Quashing the National Consumers Disputes Redressal Commissions order in a bunch of appeals led by UP Power Corporation Ltd & Ors vs Anis Ahmad, the Supreme Court has held that consumer courts cannot entertain complaints against power bills assessed under the Electricity Act, 2003, unless they prove unfair trade practice or restrictive trade practice or deficiency in service. Acts of indulgence in unauthorised use of electricity by a person neither has any relationship with unfair trade practice or restrictive trade practice or deficiency in service nor does it amounts to hazardous services by the licensee, it said.
Such acts have nothing to do with charging excess price, therefore, the complaint against assessment under Section 126 of the Electricity Act is not maintainable before the consumer forum, the apex court said, adding that in case of inconsistency between the Electricity Act and the Consumer Protection Act, 1986, the provisions of latter will prevail, but ipso facto it will not vest the consumer forum with the power to redress any dispute with regard to the matters not falling within the meaning of service or complaint as defined by the 1986 Act.
According to the top court, the consumer as defined under the 1986 Act includes a person who is supplied with electricity for his own use and not for the commercial purpose.
Death of lessee can end mining lease Legal heirs are not entitled to continue or renew the mining lease as after the death of the original lessee all his rights come to an end, the Supreme Court held in the case of MP State Mining Corporation Ltd vs Sanjeev Bhaskar & Ors.
In this case, the MP government in 1966 had granted a 20-year mining lease over 28 acres in a village to Rajendra Nath Bhaskar for extraction of pyrophyllite and diaspore minerals under the Mines and Minerals (Regulation and Development) Act, 1957, read with Mineral Concession Rules, 1960. The lessee had moved the Madhya Pradesh High Court after the collector cancelled his lease for certain breaches of terms.
Six years before the lease was to end in 1986, Rajendra died and his heirs applied for continuation of the lease after a long delay.

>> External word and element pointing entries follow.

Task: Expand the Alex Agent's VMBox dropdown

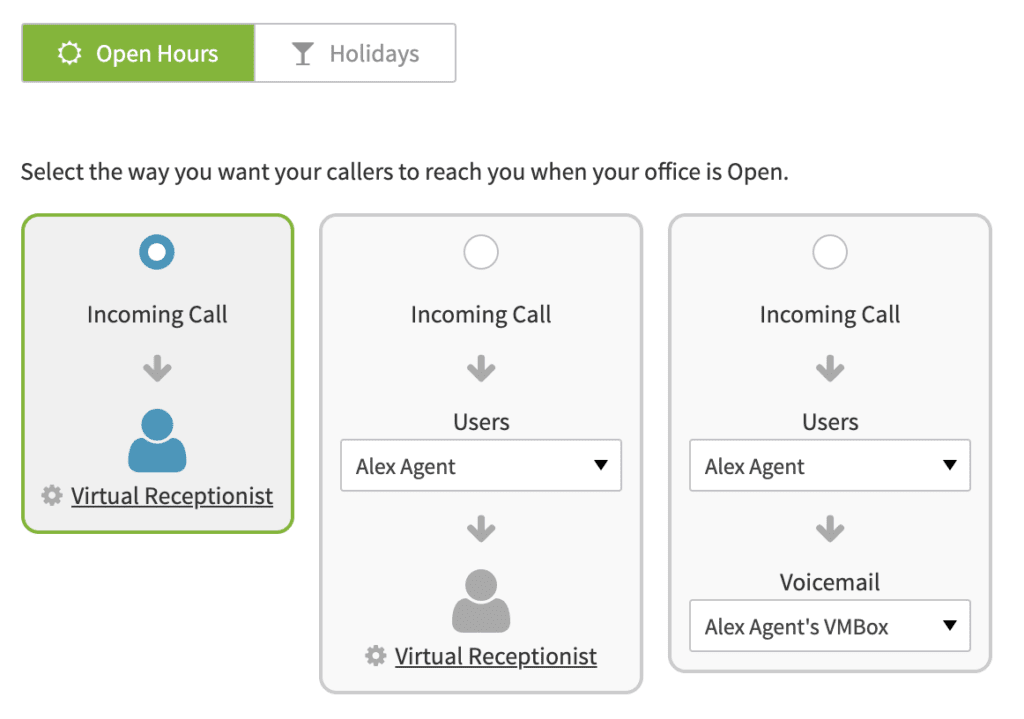Action: point(830,626)
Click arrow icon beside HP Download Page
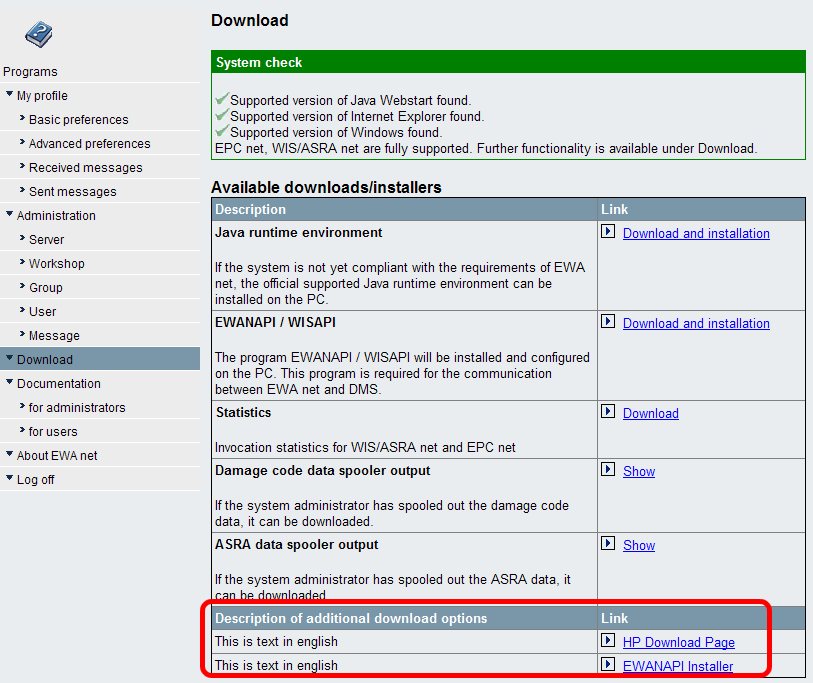Viewport: 813px width, 683px height. [x=607, y=641]
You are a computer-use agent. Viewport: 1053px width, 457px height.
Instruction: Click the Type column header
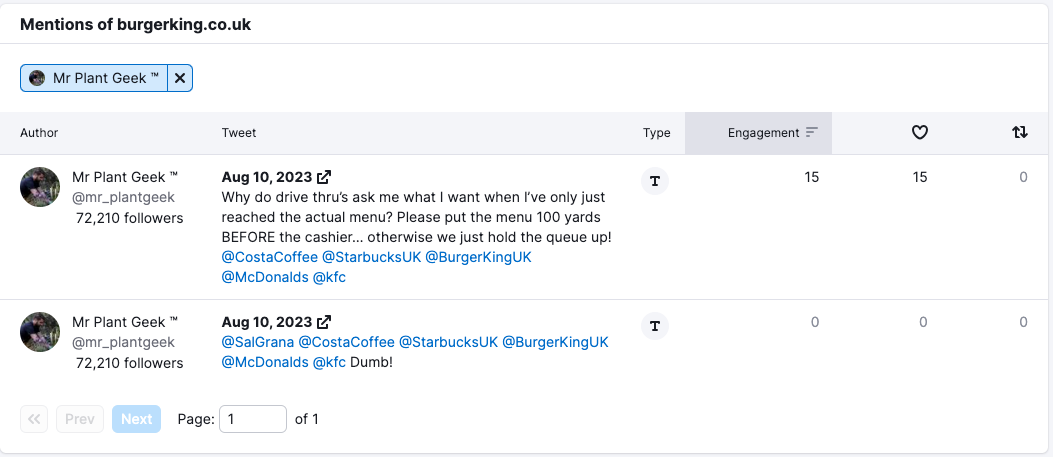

The state government granted the lease for five hectares out of the mining area in question to the MP State Mining Corp. The heir challenged it in the Delhi HC, which in 2011 held that the heir was entitled to the unexpired period of six years, six months and 29 days of the original lease. This was challenged by the Corporation and the state government in the apex court.
Noting that in absence of any valid explanation from the heir in applying for fresh grant of lease after the delay of more than 14 years after the death of the original lessee, the Supreme Court said all rights come to an end and the heir(s) were neither entitled to continue with the lease nor entitled for renewal of lease.
Pre-deposit in arbitration awards
The Supreme Court has disagreed with Andhra Pradesh High Courts proposition that 75% of the awarded amount was required to be deposited by the party before the application under the Arbitration and Conciliation Act 1996 could be heard. The HC held that under Section 34 of the Act, the party which had to pay had to deposit 75% of the amount awarded or the appeal will be dismissed for non-compliance of Section 7 of the Interest on Delayed Payments to Small-Scale and Ancillary Industrial Undertakings Act, 1993.
In this case, Sri Paravathi Parmeshwar Cables and others vs AP Transmission Corporation Ltd, the former had challenged the judgment of the HC which dismissed its revision petitions filed against the order of the trial court. The apex court cited its 2010 decision in Snehadeep Structures Private Ltd vs Maharashtra Small-Scale Industries Development Corporation Ltd where it held that the term award appearing in Section 7 of the Interest Act 1993, would include an application under Section 34 of the Arbitration Act.